Description: | Description:
The remote host is missing updates announced in advisory CLA-2003:632.
Apache[1] is the most popular webserver in use today.
This update fixes two security vulnerabilities:
1. Denial of service (CVE-2003-0132)[3] David Endler from iDefense reported[2] a denial of service condition that affects the apache 2.0 branch which affects all unpatched servers up to and including version 2.0.44.
There is a memory leak in these apache versions which can be remotely triggered by sending large chunks of consecutive linefeed characters.

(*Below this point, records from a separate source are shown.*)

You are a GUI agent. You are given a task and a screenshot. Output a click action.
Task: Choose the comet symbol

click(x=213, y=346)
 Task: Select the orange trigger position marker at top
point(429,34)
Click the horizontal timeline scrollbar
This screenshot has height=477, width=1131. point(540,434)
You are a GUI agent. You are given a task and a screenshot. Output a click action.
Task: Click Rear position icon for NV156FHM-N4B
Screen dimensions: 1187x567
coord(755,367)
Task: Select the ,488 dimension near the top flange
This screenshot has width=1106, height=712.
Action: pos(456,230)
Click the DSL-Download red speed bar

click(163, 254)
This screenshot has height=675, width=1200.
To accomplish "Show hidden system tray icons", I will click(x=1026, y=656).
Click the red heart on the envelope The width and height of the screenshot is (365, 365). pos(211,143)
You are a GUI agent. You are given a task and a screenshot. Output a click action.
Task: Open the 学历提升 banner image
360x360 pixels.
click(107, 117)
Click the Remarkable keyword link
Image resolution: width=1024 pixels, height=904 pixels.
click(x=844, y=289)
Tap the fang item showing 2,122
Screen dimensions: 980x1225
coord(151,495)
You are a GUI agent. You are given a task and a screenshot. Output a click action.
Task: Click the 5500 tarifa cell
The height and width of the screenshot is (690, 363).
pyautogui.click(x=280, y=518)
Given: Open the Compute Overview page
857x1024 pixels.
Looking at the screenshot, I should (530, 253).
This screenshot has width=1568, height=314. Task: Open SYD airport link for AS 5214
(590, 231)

Each linefeed will cause the server to allocate 80 bytes of memory.
A remote attacker can keep sending these simple requests until the server's memory is exhausted.
2. File descriptor leak[5] Christian Kratzer and Bjoern A. Zeeb identified several file descriptor leaks to child processes, such as CGI scripts, which could consitute a security threat on servers that run untrusted CGI scripts.
The Apache HTTP Server Project released[4] Apache version 2.0.45 to address these issues, and this is the version provided via this update.
Solution: The apt tool can be used to perform RPM package upgrades by running 'apt-get update' followed by 'apt-get upgrade'
http://www.securityspace.com/smysecure/catid.html?in=CLA-2003:632 http://distro.conectiva.com.br/atualizacoes/index.php?id=a&anuncio=002003
Risk factor : Medium
CVSS Score: 5.0
|